*** Information Section Begins ***

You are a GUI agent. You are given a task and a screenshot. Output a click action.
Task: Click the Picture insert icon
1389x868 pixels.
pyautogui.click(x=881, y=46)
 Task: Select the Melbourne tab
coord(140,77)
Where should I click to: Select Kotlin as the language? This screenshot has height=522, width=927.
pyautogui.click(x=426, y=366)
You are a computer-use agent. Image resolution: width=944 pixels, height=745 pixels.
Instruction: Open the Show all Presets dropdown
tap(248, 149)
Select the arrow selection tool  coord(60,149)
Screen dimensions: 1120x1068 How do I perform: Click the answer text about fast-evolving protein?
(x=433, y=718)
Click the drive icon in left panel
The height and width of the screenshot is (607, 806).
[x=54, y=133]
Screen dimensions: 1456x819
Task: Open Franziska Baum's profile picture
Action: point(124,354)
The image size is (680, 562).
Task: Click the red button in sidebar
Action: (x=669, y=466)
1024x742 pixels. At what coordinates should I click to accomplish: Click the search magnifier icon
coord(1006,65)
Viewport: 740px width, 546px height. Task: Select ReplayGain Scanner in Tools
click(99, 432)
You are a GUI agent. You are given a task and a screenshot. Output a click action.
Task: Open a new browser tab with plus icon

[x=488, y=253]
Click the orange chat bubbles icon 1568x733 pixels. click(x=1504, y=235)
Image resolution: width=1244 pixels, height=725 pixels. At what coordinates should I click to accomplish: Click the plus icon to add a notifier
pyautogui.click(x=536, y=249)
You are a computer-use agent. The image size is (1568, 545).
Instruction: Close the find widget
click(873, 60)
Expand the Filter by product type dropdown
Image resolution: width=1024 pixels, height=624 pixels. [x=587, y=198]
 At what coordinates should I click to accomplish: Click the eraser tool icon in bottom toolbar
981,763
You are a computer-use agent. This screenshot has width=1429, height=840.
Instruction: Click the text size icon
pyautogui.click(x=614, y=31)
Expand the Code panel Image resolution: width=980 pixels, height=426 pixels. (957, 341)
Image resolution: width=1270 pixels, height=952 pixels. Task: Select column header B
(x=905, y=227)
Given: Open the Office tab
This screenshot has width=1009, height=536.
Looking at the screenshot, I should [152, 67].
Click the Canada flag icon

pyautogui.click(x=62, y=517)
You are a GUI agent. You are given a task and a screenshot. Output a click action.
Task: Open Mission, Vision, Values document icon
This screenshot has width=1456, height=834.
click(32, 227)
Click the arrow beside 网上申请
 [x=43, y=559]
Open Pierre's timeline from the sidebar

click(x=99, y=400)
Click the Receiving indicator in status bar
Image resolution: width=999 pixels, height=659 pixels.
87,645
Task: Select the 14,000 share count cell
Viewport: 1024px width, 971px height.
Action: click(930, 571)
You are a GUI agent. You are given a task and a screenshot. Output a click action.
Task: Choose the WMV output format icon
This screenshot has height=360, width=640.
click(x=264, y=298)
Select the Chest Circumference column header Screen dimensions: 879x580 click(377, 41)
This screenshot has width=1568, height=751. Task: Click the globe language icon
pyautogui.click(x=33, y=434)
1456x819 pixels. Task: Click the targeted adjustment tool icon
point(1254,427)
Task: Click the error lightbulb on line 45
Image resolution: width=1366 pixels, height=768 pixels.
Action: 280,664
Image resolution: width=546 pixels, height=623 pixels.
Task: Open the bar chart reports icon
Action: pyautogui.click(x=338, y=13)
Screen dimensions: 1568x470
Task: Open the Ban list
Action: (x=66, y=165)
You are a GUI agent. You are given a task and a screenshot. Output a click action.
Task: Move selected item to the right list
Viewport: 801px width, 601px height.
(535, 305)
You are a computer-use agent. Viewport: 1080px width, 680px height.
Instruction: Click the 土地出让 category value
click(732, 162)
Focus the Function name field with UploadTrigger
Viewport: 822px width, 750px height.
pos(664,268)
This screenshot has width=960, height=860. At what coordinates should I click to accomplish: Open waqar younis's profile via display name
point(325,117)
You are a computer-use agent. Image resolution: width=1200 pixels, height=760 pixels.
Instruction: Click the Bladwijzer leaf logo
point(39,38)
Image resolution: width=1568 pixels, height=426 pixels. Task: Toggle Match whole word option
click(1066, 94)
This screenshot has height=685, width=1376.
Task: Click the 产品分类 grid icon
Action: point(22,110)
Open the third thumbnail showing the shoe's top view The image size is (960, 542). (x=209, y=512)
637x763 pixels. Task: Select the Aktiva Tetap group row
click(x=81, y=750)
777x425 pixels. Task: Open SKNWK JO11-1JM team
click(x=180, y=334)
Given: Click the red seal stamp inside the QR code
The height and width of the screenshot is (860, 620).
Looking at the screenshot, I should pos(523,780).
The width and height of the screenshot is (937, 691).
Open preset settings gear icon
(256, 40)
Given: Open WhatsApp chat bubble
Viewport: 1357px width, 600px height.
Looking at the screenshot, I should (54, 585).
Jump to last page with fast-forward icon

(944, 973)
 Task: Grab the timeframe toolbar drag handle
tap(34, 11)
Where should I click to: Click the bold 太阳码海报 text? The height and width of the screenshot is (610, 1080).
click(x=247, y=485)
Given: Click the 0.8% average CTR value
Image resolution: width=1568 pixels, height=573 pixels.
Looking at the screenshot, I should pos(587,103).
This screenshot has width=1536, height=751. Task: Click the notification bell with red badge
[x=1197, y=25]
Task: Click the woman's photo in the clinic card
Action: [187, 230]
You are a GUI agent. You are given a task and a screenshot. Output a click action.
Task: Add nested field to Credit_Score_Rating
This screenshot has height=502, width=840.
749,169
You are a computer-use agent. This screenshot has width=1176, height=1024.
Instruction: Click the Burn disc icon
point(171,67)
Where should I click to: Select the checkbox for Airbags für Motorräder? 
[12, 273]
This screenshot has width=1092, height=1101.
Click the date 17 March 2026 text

*** Information Section Ends ***

Work instruction:
Go through the listing above and write out exactly the lines starting with the one holding "Task: Move selected item to the right list" and running through the one holding "Given: Click the red", ends included, and no others.

Task result:
Task: Move selected item to the right list
Viewport: 801px width, 601px height.
(535, 305)
You are a computer-use agent. Viewport: 1080px width, 680px height.
Instruction: Click the 土地出让 category value
click(732, 162)
Focus the Function name field with UploadTrigger
Viewport: 822px width, 750px height.
pos(664,268)
This screenshot has width=960, height=860. At what coordinates should I click to accomplish: Open waqar younis's profile via display name
point(325,117)
You are a computer-use agent. Image resolution: width=1200 pixels, height=760 pixels.
Instruction: Click the Bladwijzer leaf logo
point(39,38)
Image resolution: width=1568 pixels, height=426 pixels. Task: Toggle Match whole word option
click(1066, 94)
This screenshot has height=685, width=1376.
Task: Click the 产品分类 grid icon
Action: point(22,110)
Open the third thumbnail showing the shoe's top view The image size is (960, 542). (x=209, y=512)
637x763 pixels. Task: Select the Aktiva Tetap group row
click(x=81, y=750)
777x425 pixels. Task: Open SKNWK JO11-1JM team
click(x=180, y=334)
Given: Click the red seal stamp inside the QR code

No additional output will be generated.